We used an in vitro model of continuous venovenous hemofiltration (CVVH) to characterize amikacin adsorption by polyacrylonitrile (PAN) and polyamide filters. A blood-crystalloid mixture dosed with amikacin was pumped from a reservoir through a hemofiltration circuit and back to the reservoir. All ultrafiltrate was also returned to the reservoir. The level of adsorption was calculated from the fall in the amikacin concentration. The dose and the initial concentration of amikacin were varied, as were the pH, the type of hemofilter, and the hemofilter surface area. The reversibility of adsorption and the effect of repeated dosing were also studied. The level of adsorption by 0.6-m2 PAN filters was significantly greater than that by 0.6-m2 polyamide filters. Adsorption was increased by increasing the dose of amikacin even when the initial concentration was unchanged.
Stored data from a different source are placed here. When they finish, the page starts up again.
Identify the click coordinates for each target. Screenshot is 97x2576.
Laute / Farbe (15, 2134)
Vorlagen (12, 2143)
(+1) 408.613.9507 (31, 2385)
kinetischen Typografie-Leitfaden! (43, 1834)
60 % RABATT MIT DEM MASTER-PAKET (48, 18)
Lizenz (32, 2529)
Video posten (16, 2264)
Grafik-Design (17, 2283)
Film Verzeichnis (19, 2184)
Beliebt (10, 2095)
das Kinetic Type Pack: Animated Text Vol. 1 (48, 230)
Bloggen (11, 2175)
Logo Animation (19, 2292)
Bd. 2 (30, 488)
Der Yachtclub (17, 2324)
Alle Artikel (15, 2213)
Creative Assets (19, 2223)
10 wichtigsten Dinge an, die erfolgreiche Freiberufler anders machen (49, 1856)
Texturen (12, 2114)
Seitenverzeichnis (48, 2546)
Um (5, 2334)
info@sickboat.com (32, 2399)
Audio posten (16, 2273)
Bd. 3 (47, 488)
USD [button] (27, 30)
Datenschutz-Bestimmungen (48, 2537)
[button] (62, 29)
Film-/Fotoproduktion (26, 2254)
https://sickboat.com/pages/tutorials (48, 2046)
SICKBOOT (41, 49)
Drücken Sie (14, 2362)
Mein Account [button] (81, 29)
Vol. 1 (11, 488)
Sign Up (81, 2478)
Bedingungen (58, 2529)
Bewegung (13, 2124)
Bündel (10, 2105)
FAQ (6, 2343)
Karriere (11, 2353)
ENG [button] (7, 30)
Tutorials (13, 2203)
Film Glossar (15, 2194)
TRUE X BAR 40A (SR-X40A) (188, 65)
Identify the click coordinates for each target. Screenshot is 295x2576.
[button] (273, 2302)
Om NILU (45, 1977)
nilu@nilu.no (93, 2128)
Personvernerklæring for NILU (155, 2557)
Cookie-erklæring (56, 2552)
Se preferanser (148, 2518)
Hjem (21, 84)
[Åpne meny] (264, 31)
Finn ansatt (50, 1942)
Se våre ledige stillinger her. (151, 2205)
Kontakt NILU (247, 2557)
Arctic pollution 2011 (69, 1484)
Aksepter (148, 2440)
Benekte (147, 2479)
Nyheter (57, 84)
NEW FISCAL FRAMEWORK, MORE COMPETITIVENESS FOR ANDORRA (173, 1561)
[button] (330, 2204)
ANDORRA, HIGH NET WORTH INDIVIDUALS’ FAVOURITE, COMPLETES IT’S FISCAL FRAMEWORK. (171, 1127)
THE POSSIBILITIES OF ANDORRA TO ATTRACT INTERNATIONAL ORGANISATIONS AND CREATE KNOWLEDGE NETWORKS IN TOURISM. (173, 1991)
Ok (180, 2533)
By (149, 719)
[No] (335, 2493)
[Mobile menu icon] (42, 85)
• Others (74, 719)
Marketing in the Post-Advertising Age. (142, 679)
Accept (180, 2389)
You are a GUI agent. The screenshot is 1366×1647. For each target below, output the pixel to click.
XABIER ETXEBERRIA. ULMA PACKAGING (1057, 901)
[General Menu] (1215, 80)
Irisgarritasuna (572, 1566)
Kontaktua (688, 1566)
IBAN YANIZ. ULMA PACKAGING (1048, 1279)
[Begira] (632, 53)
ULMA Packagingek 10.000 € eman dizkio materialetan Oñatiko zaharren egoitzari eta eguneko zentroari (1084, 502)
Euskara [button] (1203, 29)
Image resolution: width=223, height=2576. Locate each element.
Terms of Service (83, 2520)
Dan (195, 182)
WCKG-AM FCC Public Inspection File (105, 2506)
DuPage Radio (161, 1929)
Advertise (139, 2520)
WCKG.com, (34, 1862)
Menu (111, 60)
It was unaffected by the pH (pH 6.8 or 7.4) or the hemofilter surface area (0.6 m2 or 0.9 m2). Repeated doses of amikacin resulted in further adsorption. In a saturation experiment, the maximum adsorptive capacity of 0.6-m2 PAN hemofilters was at least 546.9 mg (range, 427.6 to 577.5 mg). The adsorption of amikacin by hemofilters is irreversible and was associated with the dose and the hemofilter material but not the hemofilter surface area. Close monitoring of peak amikacin levels should be considered for patients receiving CVVH with PAN hemofilters.

FIG. 1.

In vitro model.

FIG. 2.

Amikacin adsorption by PAN filters against time. Immediately after 90 min, 500 ml of Ringer's solution was infused into the mixing chamber. P was <0.05 for group 1 versus group 3, and P was <0.01 for group 1 versus group 4. All data are shown as medians (ranges).

FIG. 3.

Amikacin adsorption by hemofilters against time. Immediately after 90 min, the second dose was infused repeatedly into the mixing chamber. P was <0.01 for group 5 versus group 6, for group 7 versus group 6, and for adsorption at 150 min versus adsorption at 90 min in the same group. All data are shown as medians (ranges).

FIG. 4.

Cumulative amikacin adsorption (n = 4) by hemofilters with repeated dosing and the circulating concentration in vitro when blood was taken to calculate adsorption (group 8). Data are presented as medians and ranges.